(HINWEISE ZUR AUFGABE):
Gib aus der Auflistung alles von der Zeile mit „Where should I“ bis hinunter zur Zeile mit „Click the plus“ erneut wieder und tausche dabei „search bar“ gegen „toolbar“ aus. Lass die Bilder in der Antwort weg.

(AUFGELISTETE EINTRÄGE):
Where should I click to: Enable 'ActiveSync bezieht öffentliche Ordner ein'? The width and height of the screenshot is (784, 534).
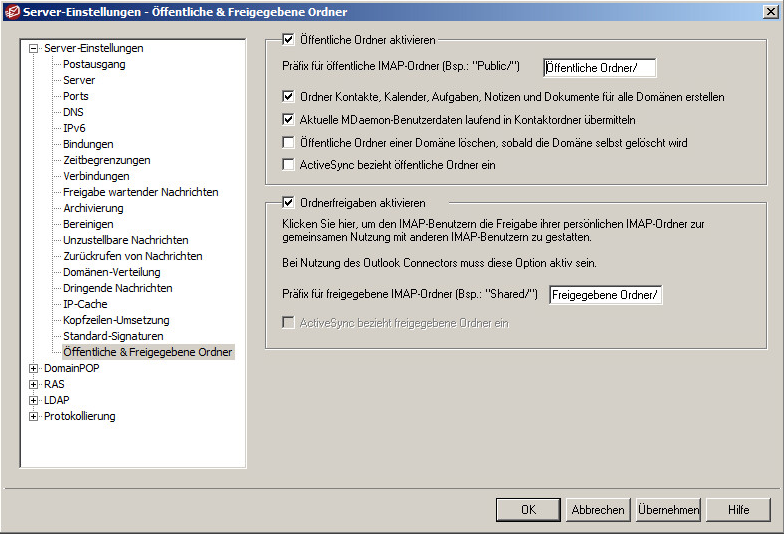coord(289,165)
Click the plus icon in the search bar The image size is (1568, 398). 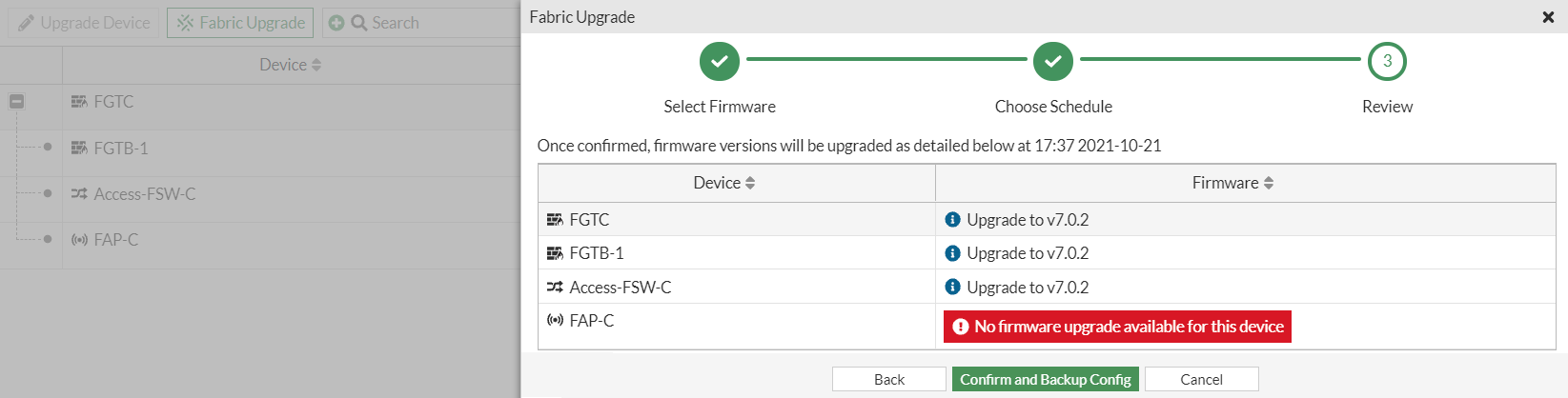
...
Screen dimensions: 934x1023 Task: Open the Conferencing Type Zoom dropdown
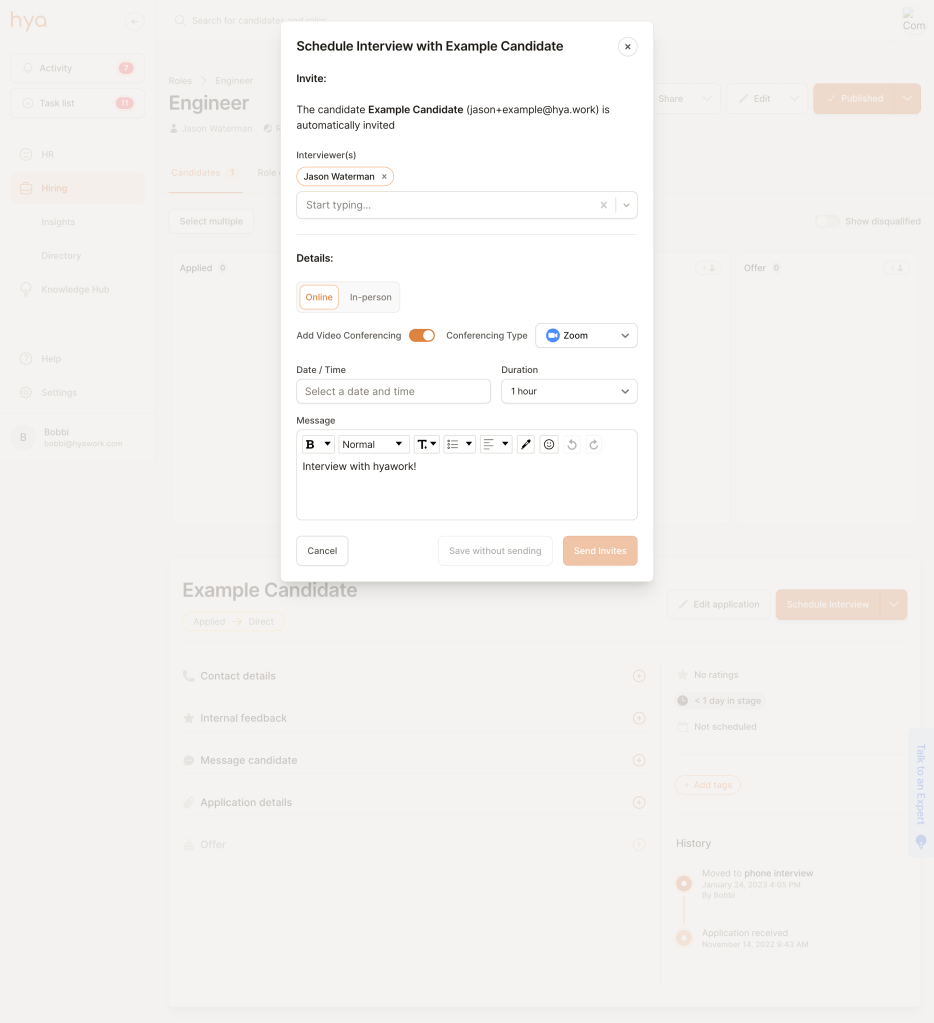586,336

(LÖSUNG DER AUFGABE):
Where should I click to: Enable 'ActiveSync bezieht öffentliche Ordner ein'? The width and height of the screenshot is (784, 534).
coord(289,165)
Click the plus icon in the toolbar The image size is (1568, 398). 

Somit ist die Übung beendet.